Advocates Targeting Local Youth Mental Health

NEWARK – After learning suicide has become the leading cause of death for Ohio children between the ages of 10 and 14, local Mental Health America staff felt compelled to act.

The team organized a Youth Mental Health First Aid training session in an effort to raise awareness and teach the community how it can help youths facing a mental health crisis.

“We really want to offer more support and this is a small thing we can do, but maybe it will be contagious…” Mental Health America of Licking County Director Penny Sitler said of the training session.

When Shari Johnston read the statistic in May, she cried. She attempted to discuss the issue in her Girls in Progress classes, and even in an interview with the Advocate weeks later, she still choked up while talking about it.

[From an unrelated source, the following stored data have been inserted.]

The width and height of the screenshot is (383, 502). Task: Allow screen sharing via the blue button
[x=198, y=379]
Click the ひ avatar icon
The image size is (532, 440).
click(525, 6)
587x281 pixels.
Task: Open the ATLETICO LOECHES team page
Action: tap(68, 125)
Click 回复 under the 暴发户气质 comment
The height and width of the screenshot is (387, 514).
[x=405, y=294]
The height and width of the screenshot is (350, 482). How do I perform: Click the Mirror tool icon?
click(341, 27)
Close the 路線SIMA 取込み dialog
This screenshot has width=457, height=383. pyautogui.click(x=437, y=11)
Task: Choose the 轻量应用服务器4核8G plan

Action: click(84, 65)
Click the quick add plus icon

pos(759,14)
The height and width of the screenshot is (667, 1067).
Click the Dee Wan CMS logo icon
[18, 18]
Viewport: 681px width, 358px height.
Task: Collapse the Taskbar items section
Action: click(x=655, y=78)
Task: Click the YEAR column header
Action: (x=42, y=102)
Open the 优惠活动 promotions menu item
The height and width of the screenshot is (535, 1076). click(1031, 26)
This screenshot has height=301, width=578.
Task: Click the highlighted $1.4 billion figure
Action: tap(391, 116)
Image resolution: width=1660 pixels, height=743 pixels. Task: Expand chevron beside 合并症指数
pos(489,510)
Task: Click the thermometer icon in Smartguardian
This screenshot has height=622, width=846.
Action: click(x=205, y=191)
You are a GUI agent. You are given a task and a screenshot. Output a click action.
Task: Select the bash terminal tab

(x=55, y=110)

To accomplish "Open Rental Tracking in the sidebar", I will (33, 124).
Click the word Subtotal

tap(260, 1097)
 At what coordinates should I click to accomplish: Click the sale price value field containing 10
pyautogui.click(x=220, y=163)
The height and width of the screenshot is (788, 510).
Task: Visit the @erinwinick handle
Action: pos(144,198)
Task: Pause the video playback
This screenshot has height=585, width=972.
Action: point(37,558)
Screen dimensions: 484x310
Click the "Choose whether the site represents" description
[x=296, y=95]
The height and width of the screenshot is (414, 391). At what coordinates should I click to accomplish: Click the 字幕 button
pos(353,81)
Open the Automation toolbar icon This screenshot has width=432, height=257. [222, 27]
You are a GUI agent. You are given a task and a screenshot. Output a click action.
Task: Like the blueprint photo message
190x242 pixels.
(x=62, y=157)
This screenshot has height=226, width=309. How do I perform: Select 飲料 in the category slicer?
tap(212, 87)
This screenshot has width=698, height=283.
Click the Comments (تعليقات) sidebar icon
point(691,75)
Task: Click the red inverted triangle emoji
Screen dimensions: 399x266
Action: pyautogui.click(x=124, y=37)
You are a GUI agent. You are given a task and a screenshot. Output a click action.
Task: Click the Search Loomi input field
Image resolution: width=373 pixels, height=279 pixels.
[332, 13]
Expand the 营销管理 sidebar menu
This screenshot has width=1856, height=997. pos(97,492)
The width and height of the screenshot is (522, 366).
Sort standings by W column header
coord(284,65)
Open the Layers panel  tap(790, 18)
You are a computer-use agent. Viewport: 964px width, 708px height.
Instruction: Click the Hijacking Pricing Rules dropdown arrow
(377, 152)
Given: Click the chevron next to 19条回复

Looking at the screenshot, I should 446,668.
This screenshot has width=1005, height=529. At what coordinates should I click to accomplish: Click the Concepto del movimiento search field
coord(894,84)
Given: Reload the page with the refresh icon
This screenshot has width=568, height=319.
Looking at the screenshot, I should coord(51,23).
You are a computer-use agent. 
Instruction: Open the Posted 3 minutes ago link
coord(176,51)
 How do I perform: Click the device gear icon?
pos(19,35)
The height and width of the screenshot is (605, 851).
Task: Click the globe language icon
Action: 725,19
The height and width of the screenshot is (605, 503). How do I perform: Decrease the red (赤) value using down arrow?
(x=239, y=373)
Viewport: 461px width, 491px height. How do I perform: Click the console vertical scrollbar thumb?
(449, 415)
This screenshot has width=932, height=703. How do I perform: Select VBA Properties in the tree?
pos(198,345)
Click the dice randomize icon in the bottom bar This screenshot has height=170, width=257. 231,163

“The age group, 10 to 14, it’s such a young, vulnerable age. And it probably is the most difficult in the teen years for many reasons,” the MHA Girls in Progress coordinator said. “And it’s heartbreaking to know that’s taking our young people.”

“That’s why we wanted to reach out in any way that we can because that’s what we can do is we can talk about it and begin to educate and begin to offer hope to our community and our young people,” she continued.

During a depression screening for the 2018-19 school year, Christina Peña, MHA suicide prevention program coordinator, said the agency screened freshmen in a large Licking County school district. Results from the screening showed nearly one-third were clinically depressed. Fourteen percent have attempted suicide.

Since May, Johnston has pored through articles speculating on the causes for the increase. From time spent in her classes, Johnston was able to offer her own litany of reasons. Some of those include social media, bullying, an increased awareness of suicide, and the trickle-down effect of addiction on teens.

Johnston said children are saying things to each other such as, “go kill yourself.” She added she thinks children are more aware of suicide now, which she partially attributed to the Netflix show “13 Reasons Why” in which the issue of teen suicide plays a central role.